A new Android ad fraud and malvertising operation called Trapdoor has targeted users through 455 malicious apps and 183 threat actor-owned command-and-control domains, according to a technical analysis by HUMAN’s Satori Threat Intelligence and Research Team.
KEY FACTS
- Scale The campaign reached a peak of 659 million bid requests a day.
- Install base Apps tied to the scheme were downloaded more than 24 million times.
- Technique The operation used utility-style apps, hidden WebViews and HTML5 cashout domains.
- Focus More than three-fourths of the traffic came from the United States.
- Response Google removed the identified malicious apps from the Play Store after disclosure.
Researchers said the scheme used bogus apps that posed as everyday tools such as PDF viewers and device cleanup apps. Once installed, the apps pushed fake update prompts and steered users toward additional threat actor-controlled apps.

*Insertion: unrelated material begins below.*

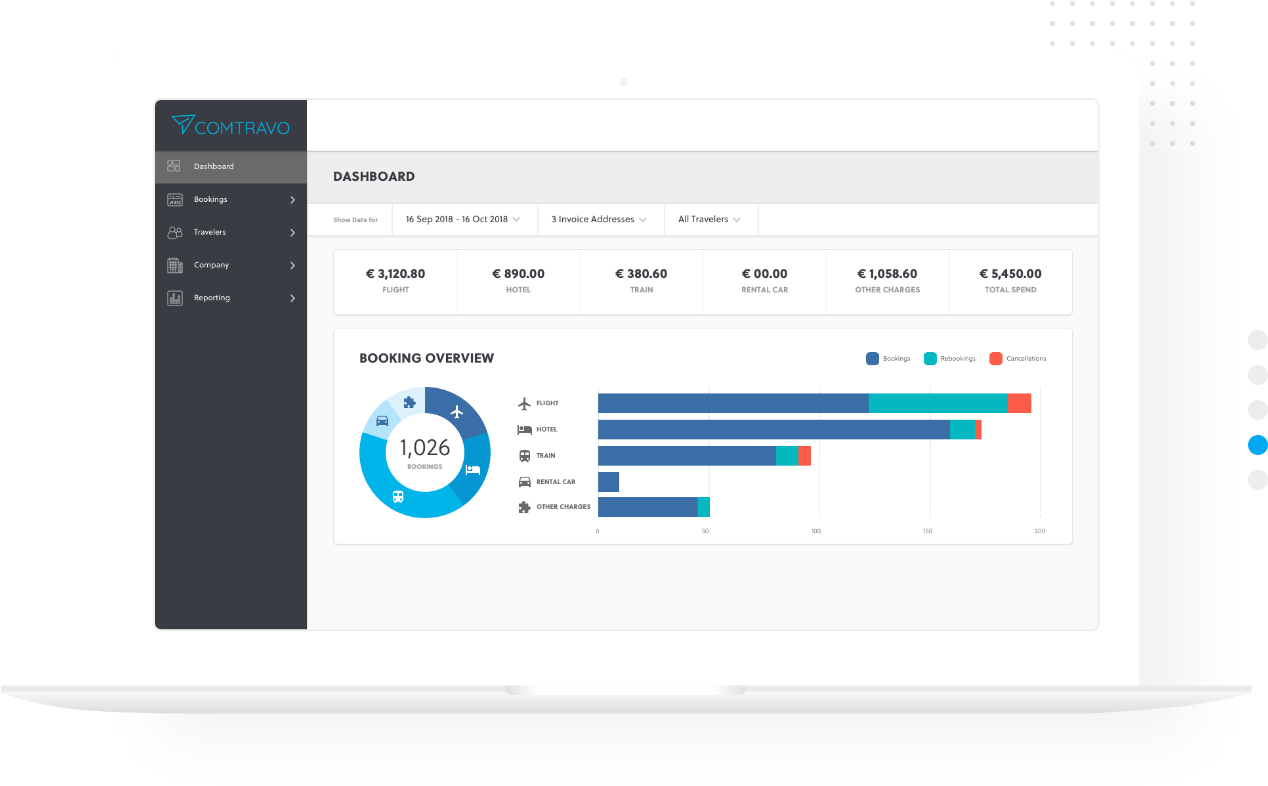
Task: Click the airplane icon in donut chart
Action: pyautogui.click(x=457, y=411)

The second-stage apps launched hidden WebViews, loaded attacker-controlled HTML5 domains and requested ads. The report said only those second-stage apps triggered fraud, while apps installed directly from the Play Store or by sideloading did not.
The disclosure said the actors also used install attribution tools to activate malicious behavior only for users acquired through their ad campaigns. It said the operation combined malvertising distribution, hidden ad fraud monetization and multi-stage malware delivery, along with obfuscation and anti-analysis methods designed to evade detection.

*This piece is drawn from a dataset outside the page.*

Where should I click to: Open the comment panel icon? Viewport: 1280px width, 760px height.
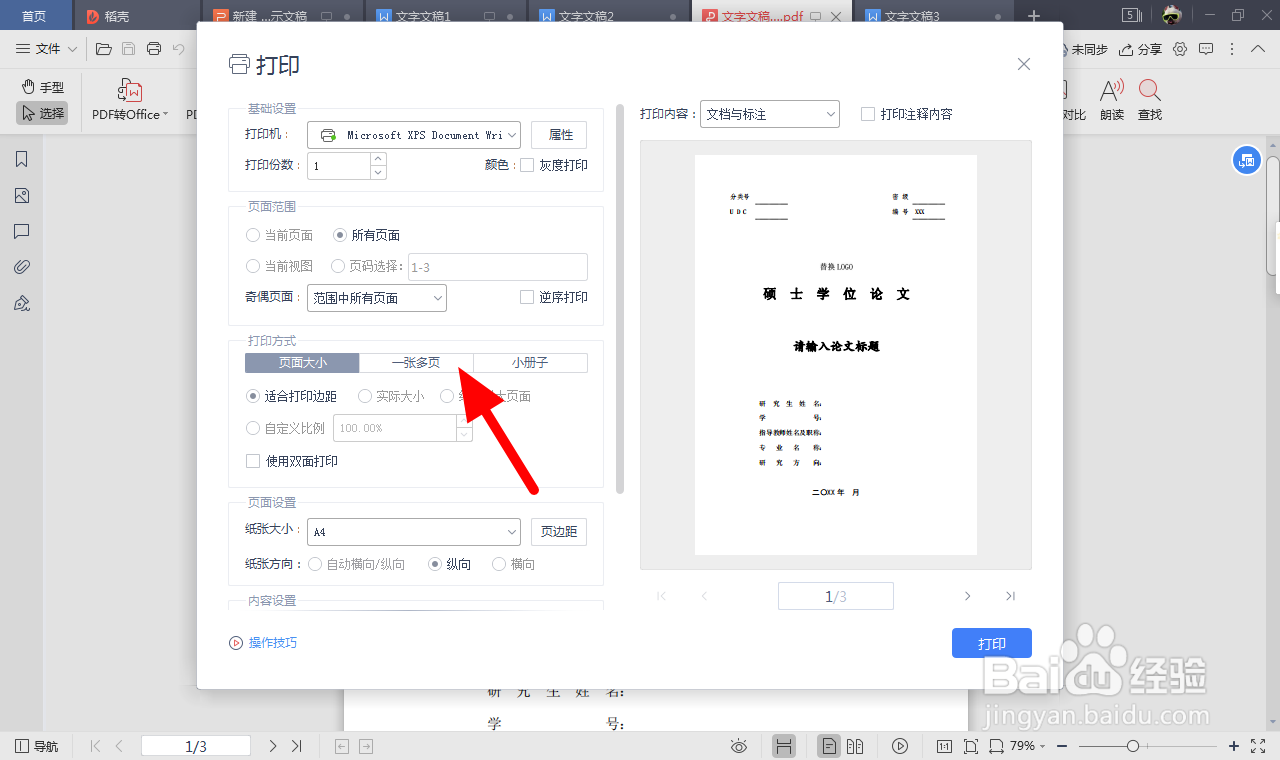coord(21,231)
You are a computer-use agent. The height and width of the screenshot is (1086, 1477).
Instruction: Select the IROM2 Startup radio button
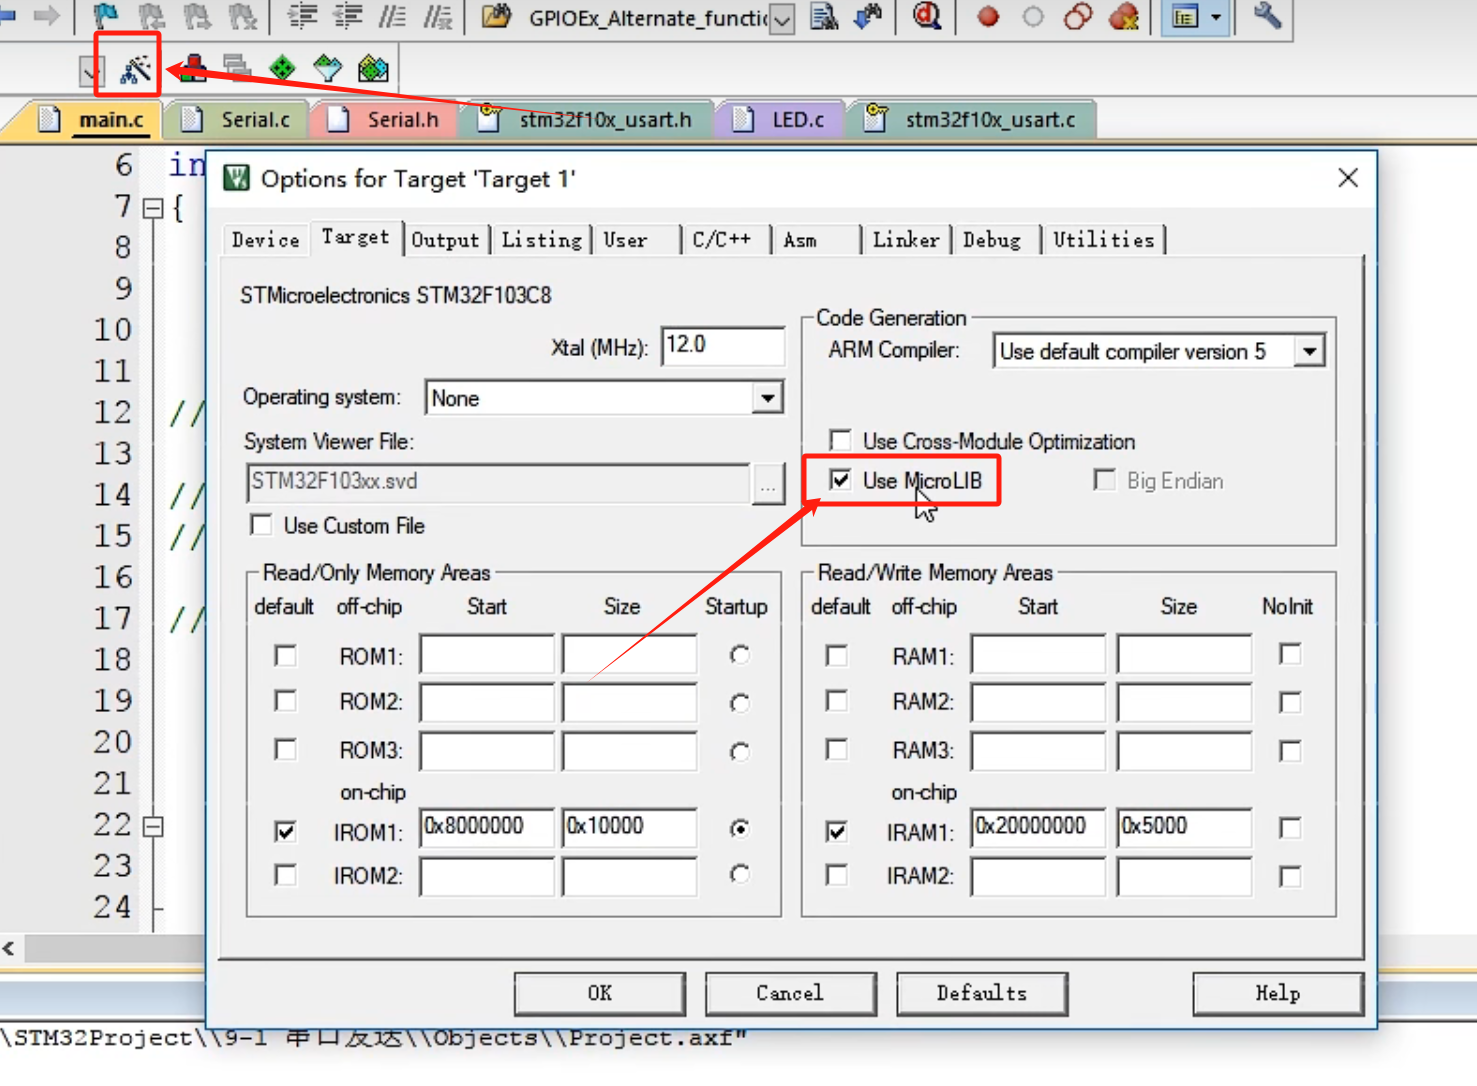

Human said the campaign appeared to be self-sustaining because legitimate app installs could be turned into revenue for further malvertising. The report linked the use of HTML5-based cashout sites to earlier fraud clusters tracked as SlopAds, Low5 and BADBOX 2.0.
WHY IT MATTERS
Trapdoor shows how Android apps can be used to generate ad fraud at scale while hiding from casual review. The case also highlights how legitimate marketing tools and ordinary utility apps can be repurposed in campaigns that are hard to spot and remove.